Wide quantum wells that are free from internal electric fields combat droop and enable high efficiencies at high drive currents



Engineers at Panasonic’s Device Module Developement Centre have fabricated non-polar LEDs on m-plane GaN that deliver incredibly high efficiencies at high current densities.


These non-polar 408 nm LEDs, which have dimensions of 450 µm by 450 µm, operate at light output efficiency of 39.2 percent when driven at a current density of 1000 A cm-2. This corresponds to an output of 1.35 W.


“The efficiency is not a record at low current densities of around 200 A cm-2, but I think it is a record for high current densities of around 1000 A cm-2", says Panasonic’s Akira Inoue, who unveiled these results in a paper presented at the 2012 International Electron Devices Meeting in San Francisco in mid-December.


Inoue and his co-workers have also developed techniques to control the radiation pattern produced by the LED. They can adjust this by altering the surface of the LED packages and the height of the chips, and by introducing a striped texture on the top m-plane surface.


These efforts could help the uptake of m-plane LEDs in projection displays and automotive headlamps. “In these applications, engineers must design optical components, such as lens, mirrors, and prisms," explains Inoue. “The controlled radiation pattern is useful for the optical design.


LEDs produced by the team feature a silicon-doped, n-type GaN layer; an InGaN/GaN multiple quantum well; a magnesium-doped, p-type AlGaN electron-blocking layer; and a magnesium-doped, p-type GaN layer. After dicing of the wafer, chips were mounted face down on ceramic packages made from either AlN or alumina.


The LEDs feature a relatively large recombination region, with three quantum wells with a thickness of 15 nm, sandwiched between 30 nm GaN barriers. The engineers have selected this design to combat LED droop, the decline in device efficiency at high drive currents. They believe that the droop is caused by a combination of electron leakage and Auger recombination.
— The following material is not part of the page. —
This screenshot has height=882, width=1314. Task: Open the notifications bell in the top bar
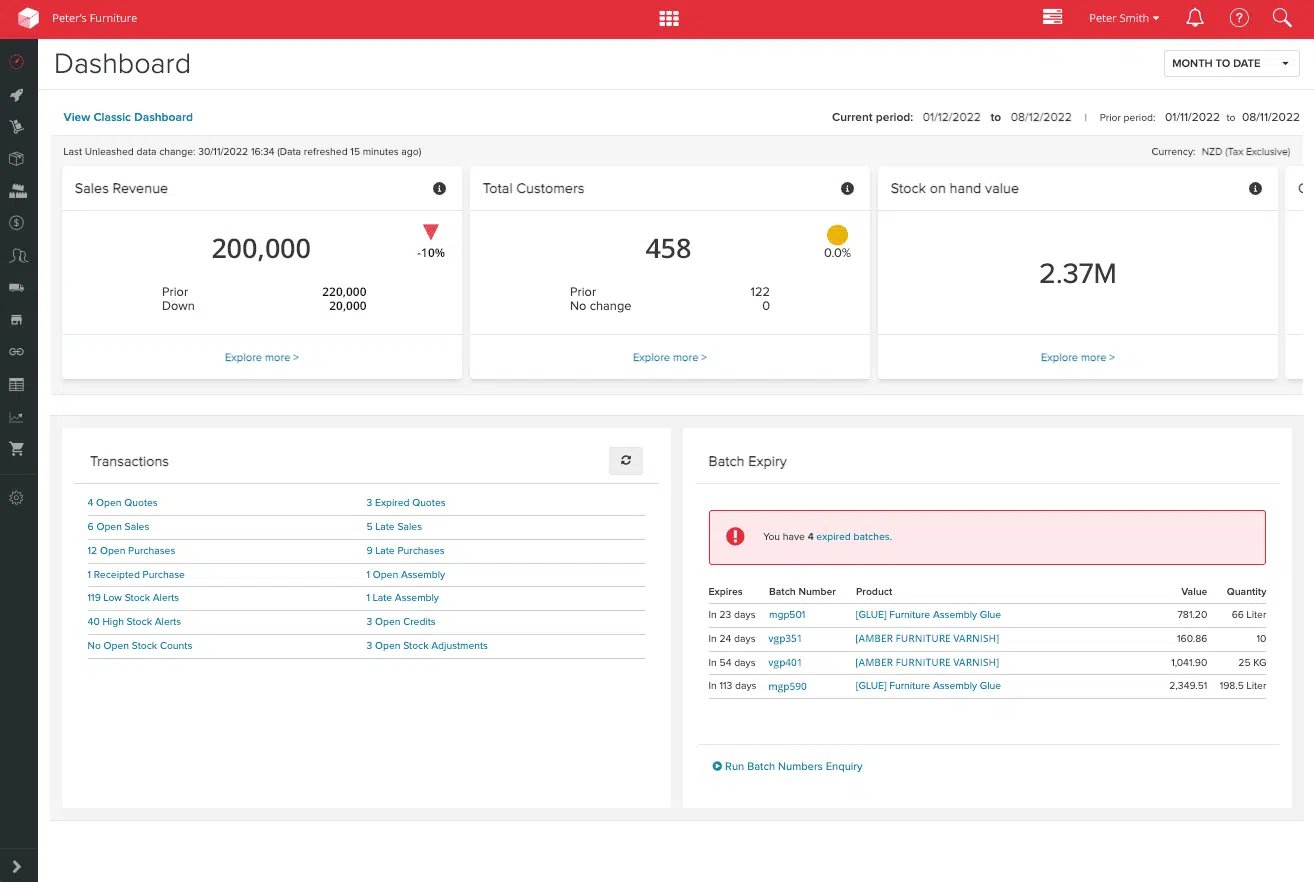(x=1194, y=17)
According to the team, thick wells reduce carrier density, and this minimises Auger recombination. Meanwhile, the lack of a polarization field within the active region diminishes the electron leakage current.


The LEDs, which have surface texturing on the top surface to enhance light extraction, produce a peak external quantum efficiency of 51.5 percent at 88 A cm-2. Cranking the current density up to 1400 A cm-2 propels the output power to 1.62 W.


Today, the vast majority of LED manufacture is carried out on sapphire and SiC substrates, with the use of silicon, which is much cheaper, tipped to grow. In comparison, m-plane GaN substrates are incredibly expensive, but Inoue believes that there will come a time when these are used for LED production.


“The price reduction of GaN substrate is going on every year", says Inoue, “and the size of m-plane GaN-LED is only one-third to one-fifth of that of conventional, high-power c-plane GaN-LED at the same rated current of around 1 A."


This reduction in chip size for a given output power trims costs. “We have a plan to begin the commercial production in 2015," says Inoue.





Panasonic’s 408 nm m-plane can deliver an LED output of more than 1.5 W





Panasonic’s LED exhibits very little droop. The researchers believe that this stems from thick wells that minimise Auger recombination and a lack of internal electric fields that reduce electron spill over into the p-side of the device.